La calle Larga de Jerez, en un montaje de 'retrografía' de Lucía Craven-Bartle y Coll.
La calle Larga de Jerez, en un montaje de 'retrografía' de Lucía Craven-Bartle y Coll.

Este mes de septiembre cumplo un cuarto de siglo de relación seria y estable con Jerez. Eso significa que desde hace todo ese tiempo estoy empadronada, pago mis impuestos y trabajo en ella (todo lo que puedo, oiga).

Como en toda relación larga, las dos hemos cambiado, hemos cometido errores, que hemos enmendado con más o menos acierto, y hemos crecido o envejecido, quiero creer que como el buen vino, que para eso estamos donde estamos.

En estas dos décadas y media hemos visto convertirse la calle Larga en peatonal y ampliarse y renovarse las terrazas donde antes alternaban los molletes con los tubos de escape. A la par que se ampliaba el espacio para pasear los carritos de bebé de mi prole (que iba creciendo) he visto abrir y morir numerosos establecimientos en el centro, incluido un McDonald's, algo que parecía imposible en cualquier parte del mundo excepto en nuestro Jerez.

He visto aterrizar, estacionar durante largo tiempo y después desaparecer un horrendo ovni frente al Mercado de Abastos, como en una pesadilla de peli de ciencia ficción, que siempre me recordó a La guerra de los mundos. He contemplado como se horadaba para dar espacio subterráneo a los coches; cómo caían muros que separaban barriadas, se elevaban vías, se  saneaban espacios y se construía un campus en el que he tenido ocasión de ser alumna por dos veces, pero donde me sigue faltando un espacio académico para la agricultura y la enología.

Precisamente una de las pérdidas que se ha producido en este tiempo es la del aroma inconfundible del vino que impregnaba algunas calles; y que me cuentan que antes de mi llegada era mucho más acusado. Los cascos de bodega que había en el centro, algunos de los cuales conocí en producción, lucen hoy con un interior bien distinto, reconvertidos para la hostelería, en espacios culturales y hasta supermercados.

Jerez, que ya estaba unida a la cultura vitivinícola hace más de dos mil años, mucho antes de llamarse Jerez, aún no tiene un macroespacio museístico-educativo-cultural-empresarial-divulgativo que aúne todos los saberes, y que sirva de catalizador multidisciplinar. Y así, mientras algunos grandes inmuebles languidecen a la vista de todos, como las inmensas Croft, algunas bodegas se esfuerzan de manera individual por mostrar el vino como el producto de toda una cultura, más aún en estos días de Fiestas de la Vendimia. Una antigua fiesta, recuperada también.

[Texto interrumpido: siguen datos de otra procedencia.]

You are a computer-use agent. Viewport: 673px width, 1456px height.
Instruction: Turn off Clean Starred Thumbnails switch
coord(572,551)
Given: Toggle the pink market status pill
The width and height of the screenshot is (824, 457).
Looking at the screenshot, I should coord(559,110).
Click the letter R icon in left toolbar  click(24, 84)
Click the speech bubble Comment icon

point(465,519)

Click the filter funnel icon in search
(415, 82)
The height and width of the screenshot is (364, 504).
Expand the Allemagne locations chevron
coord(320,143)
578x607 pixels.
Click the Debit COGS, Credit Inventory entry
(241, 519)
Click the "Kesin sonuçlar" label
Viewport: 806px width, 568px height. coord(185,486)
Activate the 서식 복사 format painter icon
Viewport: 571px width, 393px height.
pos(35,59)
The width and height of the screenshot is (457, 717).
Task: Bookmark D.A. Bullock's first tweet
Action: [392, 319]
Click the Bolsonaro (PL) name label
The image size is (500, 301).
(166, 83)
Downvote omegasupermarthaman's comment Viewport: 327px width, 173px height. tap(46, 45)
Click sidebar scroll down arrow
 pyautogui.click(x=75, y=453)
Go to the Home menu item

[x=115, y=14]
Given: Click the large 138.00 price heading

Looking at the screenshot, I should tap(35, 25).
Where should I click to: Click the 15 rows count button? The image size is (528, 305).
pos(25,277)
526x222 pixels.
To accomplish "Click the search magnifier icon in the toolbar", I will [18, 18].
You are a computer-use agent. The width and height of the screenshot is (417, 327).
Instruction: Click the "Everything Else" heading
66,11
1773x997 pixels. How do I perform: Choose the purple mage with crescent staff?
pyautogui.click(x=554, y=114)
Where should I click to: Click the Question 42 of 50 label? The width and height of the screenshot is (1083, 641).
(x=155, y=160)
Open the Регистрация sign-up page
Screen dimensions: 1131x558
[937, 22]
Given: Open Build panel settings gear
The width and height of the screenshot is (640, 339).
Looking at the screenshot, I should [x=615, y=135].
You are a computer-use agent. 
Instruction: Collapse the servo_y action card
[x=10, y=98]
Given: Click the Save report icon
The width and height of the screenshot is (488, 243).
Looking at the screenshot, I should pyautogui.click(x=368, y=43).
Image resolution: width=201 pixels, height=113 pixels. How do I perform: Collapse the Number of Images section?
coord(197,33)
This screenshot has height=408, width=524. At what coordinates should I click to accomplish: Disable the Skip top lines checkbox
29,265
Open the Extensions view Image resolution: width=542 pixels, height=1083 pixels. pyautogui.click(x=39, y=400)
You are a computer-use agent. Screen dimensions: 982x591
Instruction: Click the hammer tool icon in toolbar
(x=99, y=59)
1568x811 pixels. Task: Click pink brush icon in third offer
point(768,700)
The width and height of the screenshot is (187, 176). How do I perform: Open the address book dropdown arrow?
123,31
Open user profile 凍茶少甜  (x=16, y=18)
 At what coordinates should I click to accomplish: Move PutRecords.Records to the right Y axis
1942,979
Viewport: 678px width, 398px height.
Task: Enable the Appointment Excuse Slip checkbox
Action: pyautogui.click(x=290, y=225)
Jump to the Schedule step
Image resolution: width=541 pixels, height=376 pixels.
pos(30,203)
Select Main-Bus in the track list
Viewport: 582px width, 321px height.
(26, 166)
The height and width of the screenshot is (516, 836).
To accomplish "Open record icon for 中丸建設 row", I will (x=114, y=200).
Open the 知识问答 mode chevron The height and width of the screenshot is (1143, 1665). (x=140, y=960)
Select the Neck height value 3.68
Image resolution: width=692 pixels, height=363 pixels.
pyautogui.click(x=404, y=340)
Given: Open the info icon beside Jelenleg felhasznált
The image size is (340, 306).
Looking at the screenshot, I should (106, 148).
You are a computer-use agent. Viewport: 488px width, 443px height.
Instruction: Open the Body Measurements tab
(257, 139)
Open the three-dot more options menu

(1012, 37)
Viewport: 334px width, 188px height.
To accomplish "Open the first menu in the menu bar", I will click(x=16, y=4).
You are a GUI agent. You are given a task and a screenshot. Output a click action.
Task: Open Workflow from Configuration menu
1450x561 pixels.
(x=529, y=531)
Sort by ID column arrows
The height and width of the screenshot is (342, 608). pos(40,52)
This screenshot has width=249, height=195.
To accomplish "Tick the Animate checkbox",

En estos más de veinte años, en los que las rotondas se han ido apoderando de la circulación viaria, bajo la atenta supervisión de caballos de colores, caballos de troya, motoristas de piedra o gigantes sin cabeza –hay quien dice que se trata de un minotauro-, aún no se ha conseguido que Lola Flores tenga su museo –apenas una pequeña estatua- menos aún el Flamenco, cuyas obras, según las últimas noticias, debían haber comenzado el mes pasado.

Macroproyectos con pies de barro, como el del Speed Festival, cuya enorme valla amarilleaba ya cuando pisé las calles jerezanas por primera vez, la fábrica de chocolate, que debió ser el del loro, el innombrable Euroamerican, o los todoterrenos de Zahav, que nunca llegaron.

En todo este periplo muchas cosas han cambiado para Jerez y también para mí. Se mantiene intacta, sin embargo, esa esencia que me hizo enamorarme y que sobrevive y se crece frente a adversidades, engaños y tontería. ¡Por otros 25 juntas!